Q11. The conductivity of a saturated solution of AgCl is 1.86 × 10⁻⁶ S / cm. The molar conductivity of AgCl at infinite dilution is 138 S cm² / mol. The solubility of AgCl is
Answer: 1.35 × 10⁻⁵ M
Explanation: Using Λ_m = κ / c, we get c = κ / Λ⁰_m = 1.86 × 10⁻⁶ / 138 = 1.35 × 10⁻⁵ M.
Q12. The standard reduction potential for the half-cell: NO₃⁻ → NO₂⁻ is 0.78 V. The potential at pH = 14 is
Answer: -0.45 V
Explanation: Using Nernst equation, considering the reaction and pH dependence.
Q13. For the cell: Pt, H₂ (1 atm) / H⁺ (pH = x) // Cl⁻ (1M) / AgCl, Ag, E_cell = 0.58 V at 25°C. The pH of the solution is
Answer: 3.0
Explanation: Using E_cell = E⁰ - 0.0591 log([H⁺]), and known E⁰ for AgCl/Ag, Cl⁻.
Q14. The quantity of electricity required to deposit 63.5 g of Cu is
Answer: 2 F
Explanation: Cu²⁺ + 2e⁻ → Cu, 63.5 g = 1 mole, so 2F is required.
Q15. The molar conductivity of a 0.1 M solution of an electrolyte is 100 S cm² / mol. The conductivity is
Answer: 0.01 S / cm
Explanation: κ = Λ_m × c = 100 S cm² / mol × 0.1 M = 0.01 S / cm.
Q16. The E⁰ value for the Mn³⁺/Mn²⁺ couple is more positive than that for Cr³⁺/Cr²⁺ or Fe³⁺/Fe²⁺ due to
Answer: much larger 3rd ionisation energy of Mn
Explanation: The large 3rd ionization energy for Mn (d⁵ to d⁴) makes E⁰ more positive.

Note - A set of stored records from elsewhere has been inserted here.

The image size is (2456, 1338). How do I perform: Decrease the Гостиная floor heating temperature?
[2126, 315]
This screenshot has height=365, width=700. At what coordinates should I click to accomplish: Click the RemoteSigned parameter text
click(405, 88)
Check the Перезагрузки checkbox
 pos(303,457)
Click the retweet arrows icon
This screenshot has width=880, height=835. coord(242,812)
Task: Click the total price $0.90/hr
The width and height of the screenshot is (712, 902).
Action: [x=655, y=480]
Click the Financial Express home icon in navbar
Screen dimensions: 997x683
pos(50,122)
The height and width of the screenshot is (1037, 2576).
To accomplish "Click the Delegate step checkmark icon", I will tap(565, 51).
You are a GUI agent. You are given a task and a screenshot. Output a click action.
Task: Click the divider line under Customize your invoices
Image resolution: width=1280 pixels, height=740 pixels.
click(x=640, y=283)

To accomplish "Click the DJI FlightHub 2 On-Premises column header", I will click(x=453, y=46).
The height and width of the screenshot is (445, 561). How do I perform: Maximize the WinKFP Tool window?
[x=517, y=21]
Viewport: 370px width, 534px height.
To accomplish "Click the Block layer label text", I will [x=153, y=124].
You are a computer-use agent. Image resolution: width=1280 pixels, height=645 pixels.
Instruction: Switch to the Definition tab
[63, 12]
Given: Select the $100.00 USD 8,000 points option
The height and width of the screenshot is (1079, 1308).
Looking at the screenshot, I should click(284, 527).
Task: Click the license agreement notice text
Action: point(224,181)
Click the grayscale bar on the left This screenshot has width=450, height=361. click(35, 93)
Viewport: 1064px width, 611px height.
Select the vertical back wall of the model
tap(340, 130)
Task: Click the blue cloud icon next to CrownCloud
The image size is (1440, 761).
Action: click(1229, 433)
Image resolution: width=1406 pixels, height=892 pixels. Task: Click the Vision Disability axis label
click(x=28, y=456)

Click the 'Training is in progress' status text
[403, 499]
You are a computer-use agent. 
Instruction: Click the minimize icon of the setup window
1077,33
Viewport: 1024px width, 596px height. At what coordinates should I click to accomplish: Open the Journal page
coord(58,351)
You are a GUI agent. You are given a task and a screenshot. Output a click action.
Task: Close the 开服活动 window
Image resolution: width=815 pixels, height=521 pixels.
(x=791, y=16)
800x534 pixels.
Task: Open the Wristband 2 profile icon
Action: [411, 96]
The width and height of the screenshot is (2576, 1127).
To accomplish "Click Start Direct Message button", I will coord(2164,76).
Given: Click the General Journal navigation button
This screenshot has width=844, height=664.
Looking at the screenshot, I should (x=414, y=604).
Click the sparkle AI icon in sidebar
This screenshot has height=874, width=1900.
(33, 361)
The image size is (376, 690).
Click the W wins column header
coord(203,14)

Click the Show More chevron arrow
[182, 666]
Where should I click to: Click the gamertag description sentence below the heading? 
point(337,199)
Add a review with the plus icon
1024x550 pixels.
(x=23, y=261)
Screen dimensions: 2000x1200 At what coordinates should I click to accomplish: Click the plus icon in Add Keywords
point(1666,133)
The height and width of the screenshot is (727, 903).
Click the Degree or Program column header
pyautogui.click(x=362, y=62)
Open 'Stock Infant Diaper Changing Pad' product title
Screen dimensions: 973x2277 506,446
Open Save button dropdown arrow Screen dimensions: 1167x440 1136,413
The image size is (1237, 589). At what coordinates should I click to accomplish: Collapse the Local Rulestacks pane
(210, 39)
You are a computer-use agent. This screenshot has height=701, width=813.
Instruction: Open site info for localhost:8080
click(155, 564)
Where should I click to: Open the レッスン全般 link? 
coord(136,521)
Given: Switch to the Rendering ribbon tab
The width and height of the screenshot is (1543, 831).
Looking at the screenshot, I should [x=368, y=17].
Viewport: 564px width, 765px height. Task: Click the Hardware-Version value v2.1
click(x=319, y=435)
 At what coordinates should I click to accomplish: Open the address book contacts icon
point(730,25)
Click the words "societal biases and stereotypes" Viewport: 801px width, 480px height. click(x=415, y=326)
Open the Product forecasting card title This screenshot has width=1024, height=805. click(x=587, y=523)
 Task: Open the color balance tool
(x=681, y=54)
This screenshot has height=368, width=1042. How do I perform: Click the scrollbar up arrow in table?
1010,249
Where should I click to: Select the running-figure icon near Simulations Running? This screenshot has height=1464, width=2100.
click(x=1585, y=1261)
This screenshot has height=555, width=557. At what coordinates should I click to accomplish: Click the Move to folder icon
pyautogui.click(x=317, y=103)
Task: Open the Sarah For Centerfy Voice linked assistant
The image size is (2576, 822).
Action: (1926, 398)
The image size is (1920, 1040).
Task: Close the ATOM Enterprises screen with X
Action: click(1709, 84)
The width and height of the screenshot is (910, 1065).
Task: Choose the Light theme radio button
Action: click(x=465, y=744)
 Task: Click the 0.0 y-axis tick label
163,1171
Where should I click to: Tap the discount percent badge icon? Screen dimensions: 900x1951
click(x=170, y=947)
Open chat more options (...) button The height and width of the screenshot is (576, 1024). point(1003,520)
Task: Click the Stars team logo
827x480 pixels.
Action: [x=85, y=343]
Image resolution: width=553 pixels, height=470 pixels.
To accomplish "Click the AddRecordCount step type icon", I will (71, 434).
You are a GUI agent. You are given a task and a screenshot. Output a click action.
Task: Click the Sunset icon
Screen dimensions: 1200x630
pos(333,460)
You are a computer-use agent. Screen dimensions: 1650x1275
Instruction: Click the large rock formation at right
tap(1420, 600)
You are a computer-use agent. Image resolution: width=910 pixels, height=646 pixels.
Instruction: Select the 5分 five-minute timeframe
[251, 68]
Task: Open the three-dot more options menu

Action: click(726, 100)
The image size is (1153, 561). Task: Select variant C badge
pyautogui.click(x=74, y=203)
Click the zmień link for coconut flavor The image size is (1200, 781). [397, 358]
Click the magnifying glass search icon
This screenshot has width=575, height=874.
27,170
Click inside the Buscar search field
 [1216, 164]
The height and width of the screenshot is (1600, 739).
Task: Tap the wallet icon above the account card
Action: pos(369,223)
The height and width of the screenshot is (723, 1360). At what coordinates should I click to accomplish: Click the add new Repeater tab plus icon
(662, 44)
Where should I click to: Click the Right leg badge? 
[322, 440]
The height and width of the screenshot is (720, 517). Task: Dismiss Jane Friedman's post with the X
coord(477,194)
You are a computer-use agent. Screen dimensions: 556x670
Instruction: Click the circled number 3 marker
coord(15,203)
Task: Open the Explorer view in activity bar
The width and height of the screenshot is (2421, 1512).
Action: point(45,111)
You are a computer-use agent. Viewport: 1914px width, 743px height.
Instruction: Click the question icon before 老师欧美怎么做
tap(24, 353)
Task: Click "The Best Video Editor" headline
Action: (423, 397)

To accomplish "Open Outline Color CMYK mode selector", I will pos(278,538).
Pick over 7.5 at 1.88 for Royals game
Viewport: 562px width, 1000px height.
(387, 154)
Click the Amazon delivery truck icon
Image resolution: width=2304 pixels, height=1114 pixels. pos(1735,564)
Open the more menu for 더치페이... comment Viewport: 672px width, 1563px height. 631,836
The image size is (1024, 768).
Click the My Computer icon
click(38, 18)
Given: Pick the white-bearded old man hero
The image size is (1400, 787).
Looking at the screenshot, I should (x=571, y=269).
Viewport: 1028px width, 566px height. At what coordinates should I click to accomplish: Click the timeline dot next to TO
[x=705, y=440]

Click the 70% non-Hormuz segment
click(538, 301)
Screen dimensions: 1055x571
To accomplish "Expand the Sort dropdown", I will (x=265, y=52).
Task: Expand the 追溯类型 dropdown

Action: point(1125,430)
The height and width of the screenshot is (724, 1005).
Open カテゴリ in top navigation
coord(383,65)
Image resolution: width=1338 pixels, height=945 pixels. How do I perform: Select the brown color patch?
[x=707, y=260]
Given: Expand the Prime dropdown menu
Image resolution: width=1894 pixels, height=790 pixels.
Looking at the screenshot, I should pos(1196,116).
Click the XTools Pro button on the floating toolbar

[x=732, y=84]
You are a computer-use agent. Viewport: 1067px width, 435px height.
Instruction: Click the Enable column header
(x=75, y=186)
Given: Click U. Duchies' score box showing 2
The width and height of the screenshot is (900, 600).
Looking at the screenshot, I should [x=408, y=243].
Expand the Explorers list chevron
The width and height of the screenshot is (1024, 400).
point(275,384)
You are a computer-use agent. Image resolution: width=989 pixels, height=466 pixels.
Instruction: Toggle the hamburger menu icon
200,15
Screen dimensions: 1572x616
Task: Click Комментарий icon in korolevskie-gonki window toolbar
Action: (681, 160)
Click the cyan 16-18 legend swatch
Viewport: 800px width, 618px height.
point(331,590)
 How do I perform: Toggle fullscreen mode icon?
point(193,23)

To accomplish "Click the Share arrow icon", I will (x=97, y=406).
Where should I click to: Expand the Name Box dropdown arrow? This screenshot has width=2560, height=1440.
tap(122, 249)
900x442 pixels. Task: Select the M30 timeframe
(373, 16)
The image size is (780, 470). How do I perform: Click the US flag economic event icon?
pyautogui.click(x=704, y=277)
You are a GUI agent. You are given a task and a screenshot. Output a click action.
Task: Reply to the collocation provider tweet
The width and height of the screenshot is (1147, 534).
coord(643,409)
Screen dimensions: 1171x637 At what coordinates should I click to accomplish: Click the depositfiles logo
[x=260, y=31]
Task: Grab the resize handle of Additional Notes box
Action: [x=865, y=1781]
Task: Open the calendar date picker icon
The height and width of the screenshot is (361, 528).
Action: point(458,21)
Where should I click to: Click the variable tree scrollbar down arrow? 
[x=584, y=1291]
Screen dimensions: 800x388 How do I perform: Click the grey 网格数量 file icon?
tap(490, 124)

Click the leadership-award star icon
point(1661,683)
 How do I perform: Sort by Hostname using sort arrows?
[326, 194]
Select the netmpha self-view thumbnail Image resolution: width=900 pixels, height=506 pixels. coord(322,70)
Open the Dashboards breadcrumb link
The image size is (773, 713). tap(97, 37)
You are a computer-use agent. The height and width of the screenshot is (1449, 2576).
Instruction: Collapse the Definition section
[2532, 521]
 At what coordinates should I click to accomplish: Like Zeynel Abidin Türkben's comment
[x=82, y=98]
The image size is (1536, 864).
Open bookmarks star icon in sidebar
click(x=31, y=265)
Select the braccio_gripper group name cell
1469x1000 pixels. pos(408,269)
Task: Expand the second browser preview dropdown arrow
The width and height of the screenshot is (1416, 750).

Q17. For a certain cell, E⁰ = 1.20 V at 298 K. If the temperature coefficient is -3.8 × 10⁻⁴ V / K, the entropy change is
Answer: -73.4 J / K mol
Explanation: Using ΔS = nF(dE/dT), where n = 2 (assuming), F = 96500 C / mol, dE/dT = -3.8 × 10⁻⁴ V / K.
Q18. The reduction potential of a half-cell depends on
Answer: all of the above
Explanation: The reduction potential depends on concentration (Nernst equation), electrode material, and temperature.
Q19. For the reaction: O₂ + 4H⁺ + 4e⁻ → 2H₂O, E⁰ = 1.23 V. The E at pH = 7 is
Answer: 0.82 V
Explanation: Using Nernst equation, E = E⁰ - 0.0591 / n log(1 / [H⁺]⁴), at pH = 7.
Q20. The number of Faradays required to deposit 108 g of Ag from AgNO₃ solution is
Answer: 1 F
Explanation: Ag⁺ + e⁻ → Ag, 108 g = 1 mole, so 1F is required.